我们相信协议的安全始终是重要的一环，但是我们也相信在crypto的世界里，代码之上仍有更广袤和丰富的存在，或许大家有着不同的价值观和知识储备，但是依旧可以公平的参与到这个世界建设和治理里，我们在未来想建立的不仅仅是一个安全的协议，更是一个对所有人公平透明的协议。

All your tokens have returned to you

所有的故事都会有一个尾声，很欣慰，这次的故事是一个Happy Ending。

● 8月19日，白帽先生归还了Ethereum上的96,942,063 个DAI。

● 8月22日，除wBTC和ETH资产已尽数归还。Poly Network开始进行稳定币的资产清点和复原，以协助O3 Hub的功能恢复。

● 8月23日完成了白帽先生返回的96,942,063个DAI与USDC之间的转换，同时将BSC上的87,557,051个BUSD转换为USDC(BEP-20)。对于在交易中产生的滑点损耗和手续费，Poly Network团队用自有资金进行补偿。

https://etherscan.io/tx/0x814e6a21c8eb34b62a05c1d0b14ee932873c62ef3c8575dc49bcf12004714eda

● 8月23日白帽先生公布了多签钱包的私钥。

https://twitter.com/PolyNetwork2/status/1429738587046563841

● 8月25日，此次攻击事件受影响的WBTC 和 ETH资产全部恢复。

https://twitter.com/PolyNetwork2/status/1430485302527741954

● 同日，Tether将此前冻结的33,431,200 USDT资产全数释放至Poly Network接收资产的多签钱包。

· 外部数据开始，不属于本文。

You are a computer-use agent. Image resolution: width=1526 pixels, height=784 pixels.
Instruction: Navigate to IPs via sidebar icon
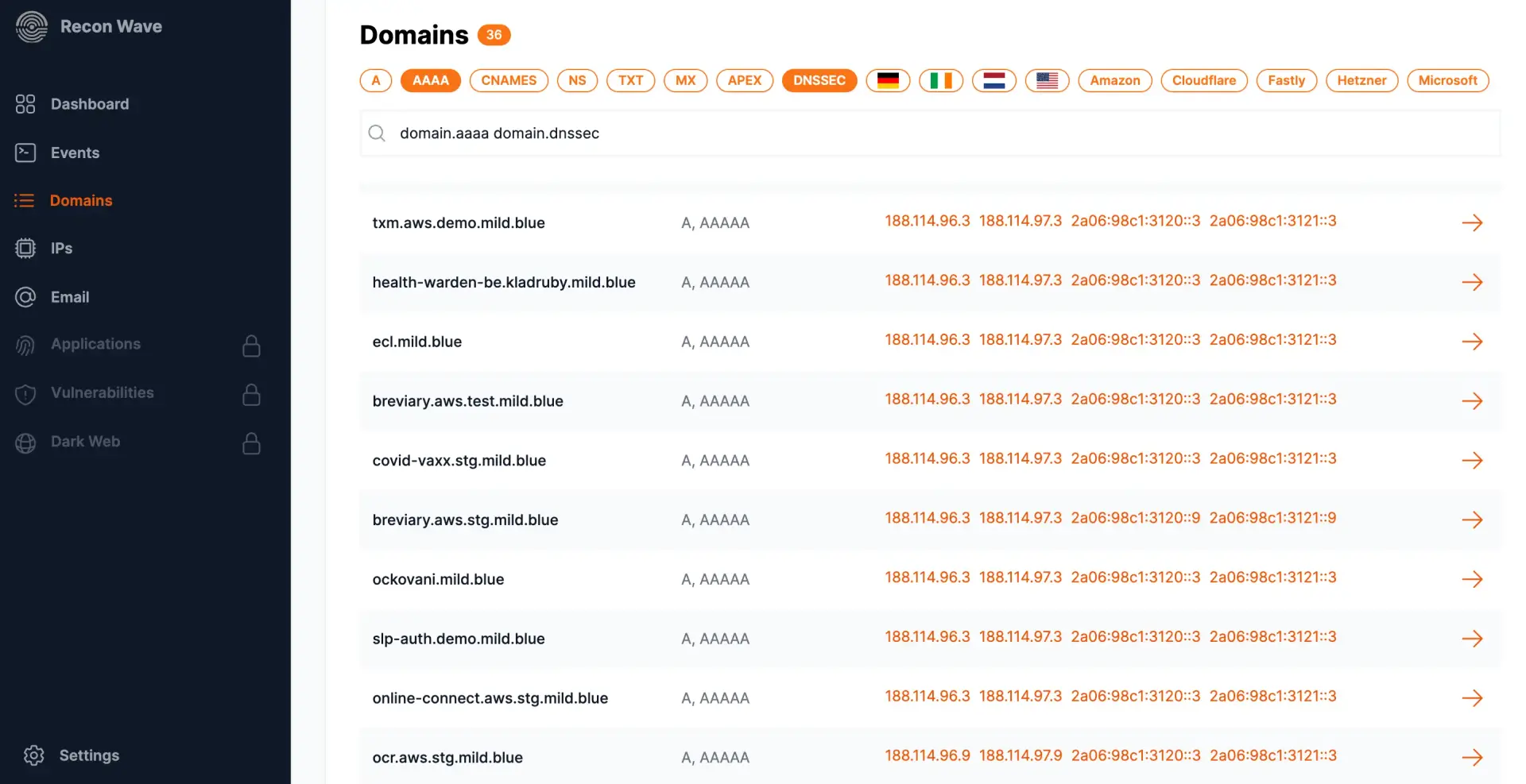point(25,248)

https://twitter.com/Tether_to/status/1430510652582416387

● 8月26日，Poly Network完成USDT资产的复原工作。至此，所有受此次攻击事件影响的资产恢复完毕。

https://medium.com/poly-network/poly-network-asset-recovery-complete-a7ba33c2f2e4

Thank you all for standing with us

这个故事到了一个尾声，但是对于我们来说却是下一个征程的开始，在新的征程开始之前，我们想对所有使用Poly Network的项目和用户，表示诚挚的感谢和深切的歉意。很抱歉由于系统漏洞给所有用户带来的困扰。感谢你们对项目的信任，虽然我们有可能会失去了一部分曾经相信我们的人，但我们会用之后的行动重新建立大家对项目的信心。同时，我们也将会用我们的方式去感谢所有使用过，支持过，一起经历过这次事件的每个人，后续具体的细则我们将在系统完全恢复后在官方渠道公布，请大家保持关注。

最后我们想说，项目安全始终是Poly Network以及整个行业永恒的主题，希望Poly Network事件不仅能帮助我们建设一个更健壮的项目，还能给整个行业带来足够深刻和持久的警示。对于我们来说，这段经历将成为我们永不会忘却的记忆，它不仅仅代表了一个协议的安全，更有关对信任、权力、欲望、责任、信仰新的理解。